System: Spark 1.3.0 (Anaconda Python dist.) on Cloudera Quickstart VM 5.4
Here's a Spark DataFrame:
from pyspark.sql import SQLContext
from pyspark.sql.types import *
sqlContext = SQLContext(sc)
data = sc.parallelize([('Foo',41,'US',3),
('Foo',39,'UK',1),
('Bar',57,'CA',2),
('Bar',72,'CA',3),
('Baz',22,'US',6),
(None,75,None,7)])
schema = StructType([StructField('Name', StringType(), True),
StructField('Age', IntegerType(), True),
StructField('Country', StringType(), True),
StructField('Score', IntegerType(), True)])

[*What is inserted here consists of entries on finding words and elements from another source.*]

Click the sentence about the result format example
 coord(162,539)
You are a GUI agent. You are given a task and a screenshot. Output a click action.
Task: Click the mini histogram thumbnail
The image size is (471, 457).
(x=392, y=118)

df = sqlContext.createDataFrame(data,schema)
data.show()
Name Age Country Score
Foo 41 US 3
Foo 39 UK 1
Bar 57 CA 2
Bar 72 CA 3
Baz 22 US 6
null 75 null 7
However neither of these work!
df.dropna()
df.na.drop()
I get this message:
>>> df.show()
Name Age Country Score
Foo 41 US 3
Foo 39 UK 1
Bar 57 CA 2
Bar 72 CA 3
Baz 22 US 6
null 75 null 7
>>> df.dropna().show()
Traceback (most recent call last):
File "<stdin>", line 1, in <module>
File "/usr/lib/spark/python/pyspark/sql/dataframe.py", line 580, in __getattr__
jc = self._jdf.apply(name)
File "/usr/lib/spark/python/lib/py4j-0.8.2.1-src.zip/py4j/java_gateway.py", line 538, in __call__
File "/usr/lib/spark/python/lib/py4j-0.8.2.1-src.zip/py4j/protocol.py", line 300, in get_return_value
py4j.protocol.Py4JJavaError: An error occurred while calling o50.apply.
: org.apache.spark.sql.AnalysisException: Cannot resolve column name "dropna" among (Name, Age, Country, Score);
at org.apache.spark.sql.DataFrame$$anonfun$resolve$1.apply(DataFrame.scala:162)

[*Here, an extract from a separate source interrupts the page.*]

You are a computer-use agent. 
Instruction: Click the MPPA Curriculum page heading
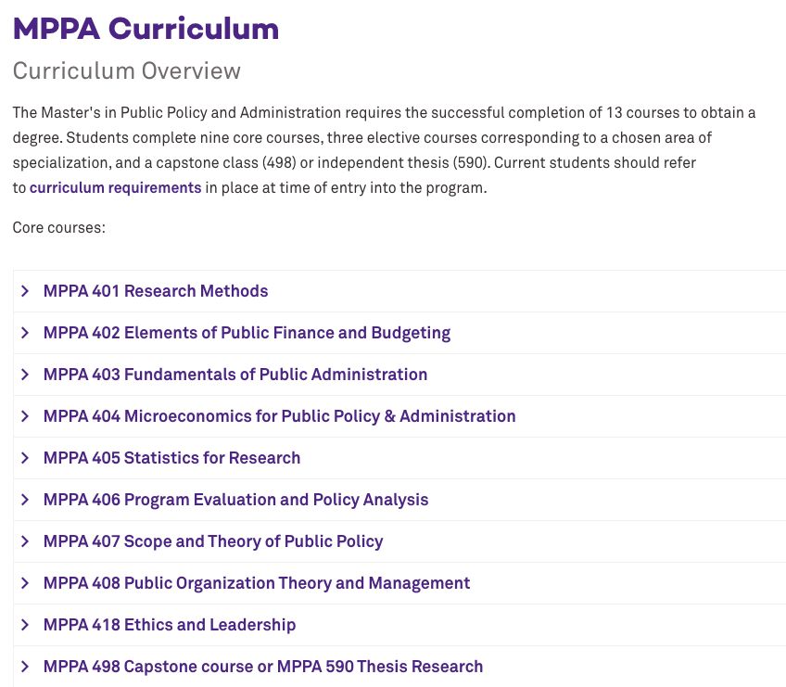146,29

at org.apache.spark.sql.DataFrame$$anonfun$resolve$1.apply(DataFrame.scala:162)
at scala.Option.getOrElse(Option.scala:120)

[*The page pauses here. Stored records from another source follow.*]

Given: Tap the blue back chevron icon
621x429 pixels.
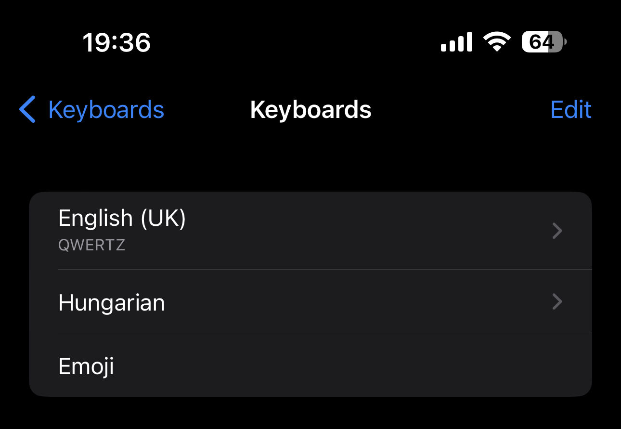Looking at the screenshot, I should tap(27, 109).
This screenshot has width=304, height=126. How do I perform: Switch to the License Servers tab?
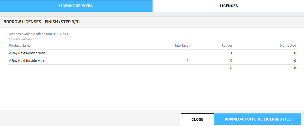click(x=76, y=6)
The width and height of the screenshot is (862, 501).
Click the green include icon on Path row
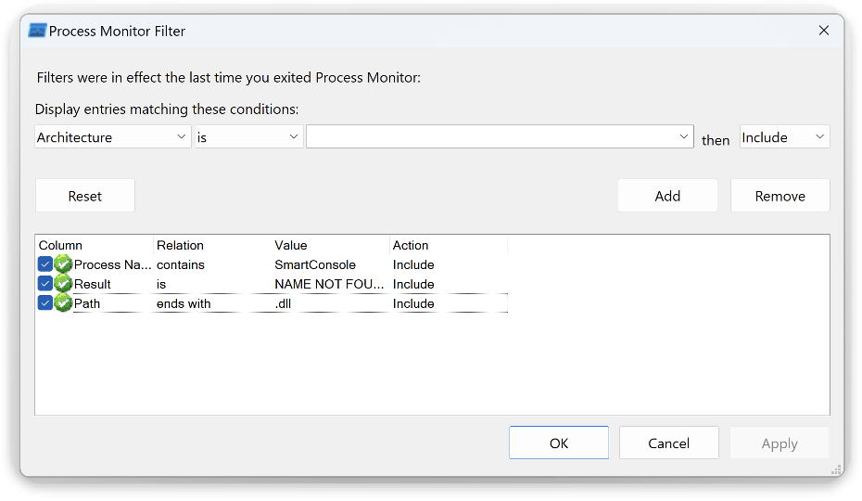[x=63, y=303]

at org.apache.spark.sql.DataFrame.resolve(DataFrame.scala:161)
at org.apache.spark.sql.DataFrame.col(DataFrame.scala:436)
at org.apache.spark.sql.DataFrame.apply(DataFrame.scala:426)
at sun.reflect.NativeMethodAccessorImpl.invoke0(Native Method)
at sun.reflect.NativeMethodAccessorImpl.invoke(NativeMethodAccessorImpl.java:57)
at sun.reflect.DelegatingMethodAccessorImpl.invoke(DelegatingMethodAccessorImpl.java:43)
at java.lang.reflect.Method.invoke(Method.java:606)
at py4j.reflection.MethodInvoker.invoke(MethodInvoker.java:231)
at py4j.reflection.ReflectionEngine.invoke(ReflectionEngine.java:379)
at py4j.Gateway.invoke(Gateway.java:259)
at py4j.commands.AbstractCommand.invokeMethod(AbstractCommand.java:133)
at py4j.commands.CallCommand.execute(CallCommand.java:79)
at py4j.GatewayConnection.run(GatewayConnection.java:207)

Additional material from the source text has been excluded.